Tuesday, September 8, 2009

Tests Results Are In!!!

What a relief! Met with the oncologist today. All scans came out clean! No sign of CANCER in the bone, breast or surrounding areas where I had my breast removed...I will have followup scans in December. There are 2 small places on my kidneys. The size is not to concerning they just need to watch it and see if it gets any bigger. For now things look good!

I tell ya... Walking into the office today brought back such bad memories! The smell was all I could handle! Their is something about the smell of a chemo room that makes me gag!

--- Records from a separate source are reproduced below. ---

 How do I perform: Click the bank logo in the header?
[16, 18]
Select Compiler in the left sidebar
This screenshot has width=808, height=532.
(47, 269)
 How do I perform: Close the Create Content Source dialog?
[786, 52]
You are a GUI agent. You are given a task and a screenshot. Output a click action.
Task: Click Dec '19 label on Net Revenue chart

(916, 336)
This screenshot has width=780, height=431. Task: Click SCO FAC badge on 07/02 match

Unfortunately I was not able to get the PET Scan because my insurance wont cover the claim. Its so expensive. My Dr feels that all the tests I have had gave him are a clear reading and for now and things seem good. Since I wasn't able to get a PET scan and they did find 2 cysts. I am thinking of going to another Oncologist for a 2Nd opinion. I think I should see if they can fight a little harder for me to have this important test...I'm kinda disappointed that my current oncologist didn't do this for me. He knows the long road I had this past year I would think he would want me to have this test done ....So I am looking into this. Its a risk I don't want to take!

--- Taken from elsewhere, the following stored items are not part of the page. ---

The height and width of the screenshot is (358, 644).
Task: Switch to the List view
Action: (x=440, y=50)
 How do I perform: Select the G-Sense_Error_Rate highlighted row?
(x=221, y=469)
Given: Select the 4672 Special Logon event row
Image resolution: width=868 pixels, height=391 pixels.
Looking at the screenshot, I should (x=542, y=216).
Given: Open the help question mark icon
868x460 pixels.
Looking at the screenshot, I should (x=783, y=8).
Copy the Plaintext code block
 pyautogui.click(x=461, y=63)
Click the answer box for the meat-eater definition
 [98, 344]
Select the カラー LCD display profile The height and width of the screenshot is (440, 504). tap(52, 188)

The tamoxifen I take 2x's a day is just going to be a 5 year issue for me. Weight Gain, Depression, You name it! I cant risk not taking it! The other choices I was given did not out weigh these side effects so I just have to live with it!

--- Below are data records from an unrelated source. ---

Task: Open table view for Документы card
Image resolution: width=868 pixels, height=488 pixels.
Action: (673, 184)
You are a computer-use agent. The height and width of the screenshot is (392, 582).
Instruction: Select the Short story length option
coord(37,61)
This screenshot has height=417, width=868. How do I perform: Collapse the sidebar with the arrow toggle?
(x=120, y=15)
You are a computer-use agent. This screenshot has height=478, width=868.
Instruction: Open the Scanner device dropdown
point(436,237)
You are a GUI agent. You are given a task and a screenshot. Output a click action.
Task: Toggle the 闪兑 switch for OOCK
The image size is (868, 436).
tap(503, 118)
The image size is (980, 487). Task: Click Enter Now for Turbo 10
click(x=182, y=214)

As each day goes by I find that I'm more and more myself. How happy I am to say this! I look back and wonder how did I get through this? What a challenge I was given. I try everyday to just be happy for feeling good! It's so easy to get caught up in life and for me to be negative about so many things. I pray everyday that my new focus on life will be on just the simple enjoyable things like having energy, appreciating my husband, enjoying every minute I'm with my children .... so for now... I will take somewhat of a break get a 2ND opinion and ENJOY~

2 comments:

melissa said...

So happy to hear the good results! I'm glad that you're starting to feel more like yourself again! Love you!

Anonymous said...

So happy for your test results! I am also glad you are feeling more yourself! Way to go!